> Work order:
Within the entries below, please retype exactly the lines starting with the line that has "Click the red YouTube play icon" and going on through the line that has "Click the Show/Hide console tree icon", but not the pictures.

The input Block Start

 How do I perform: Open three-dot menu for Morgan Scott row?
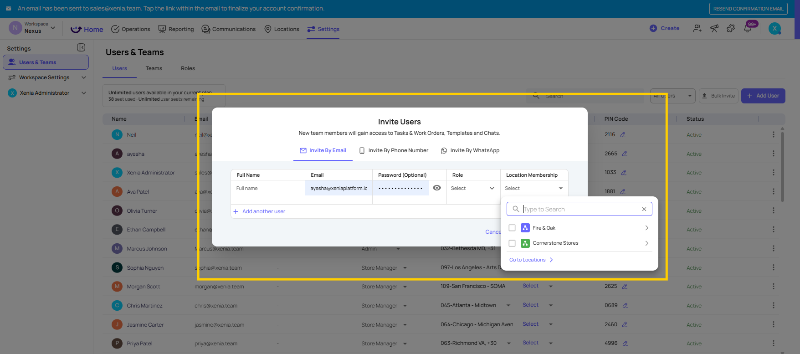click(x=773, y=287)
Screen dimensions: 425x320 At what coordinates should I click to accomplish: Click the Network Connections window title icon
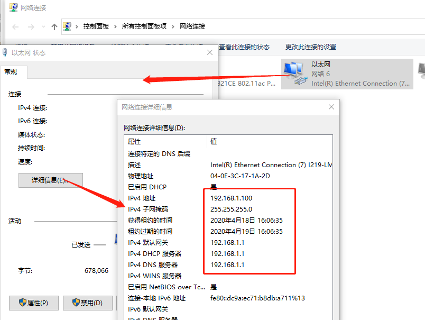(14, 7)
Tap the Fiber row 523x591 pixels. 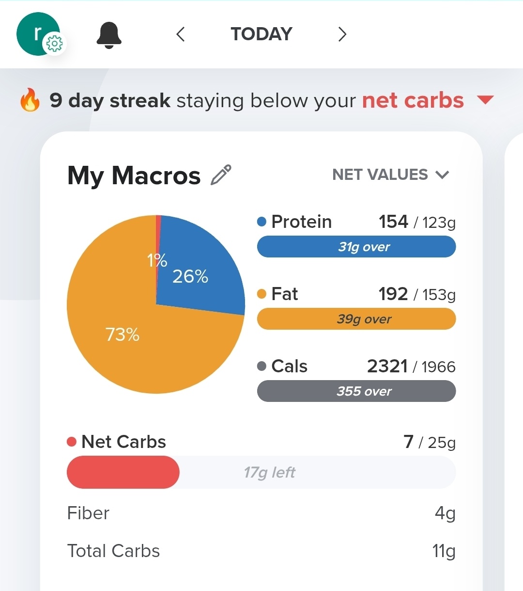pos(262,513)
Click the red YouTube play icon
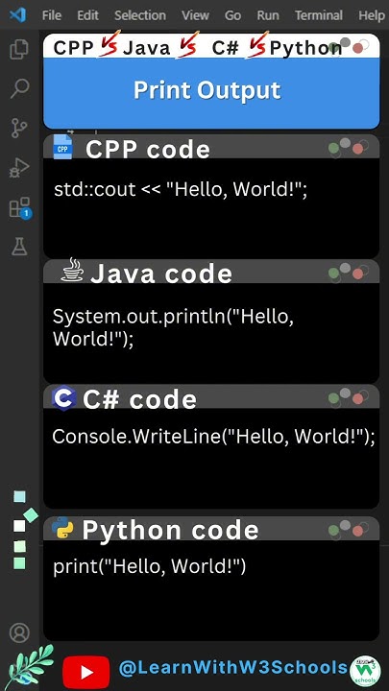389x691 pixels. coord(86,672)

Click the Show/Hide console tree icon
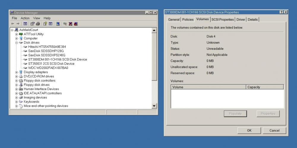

The input Block End
The input Block Start

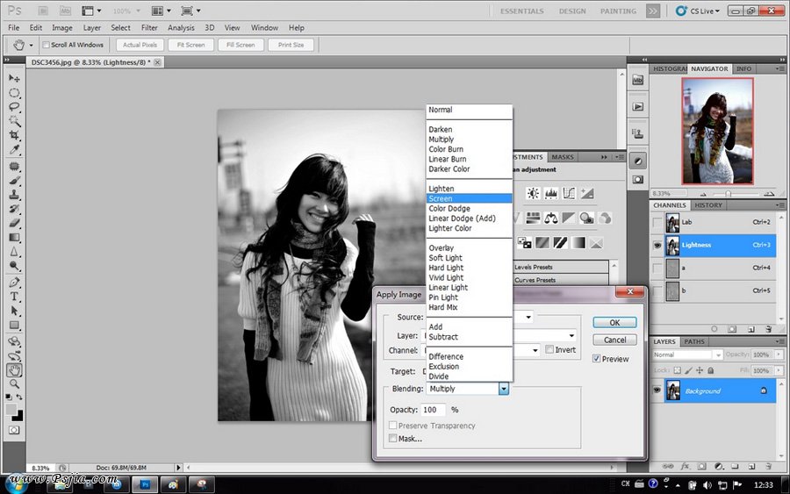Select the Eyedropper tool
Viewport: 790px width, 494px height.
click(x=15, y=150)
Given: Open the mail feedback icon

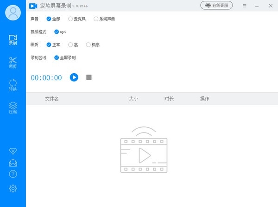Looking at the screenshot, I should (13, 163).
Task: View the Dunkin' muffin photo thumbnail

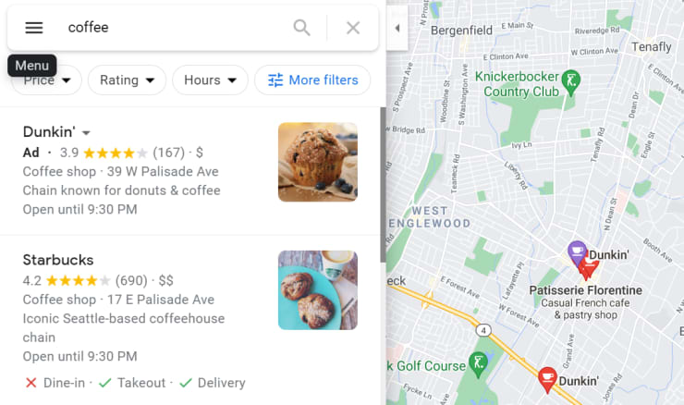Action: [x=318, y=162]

The input Block End
The input Block Start

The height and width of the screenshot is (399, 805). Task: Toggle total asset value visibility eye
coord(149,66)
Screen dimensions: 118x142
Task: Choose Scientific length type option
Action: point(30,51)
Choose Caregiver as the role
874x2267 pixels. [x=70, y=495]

The input Block End

> Response to the exercise:
Click the red YouTube play icon
389x691 pixels. coord(86,672)

Click the Show/Hide console tree icon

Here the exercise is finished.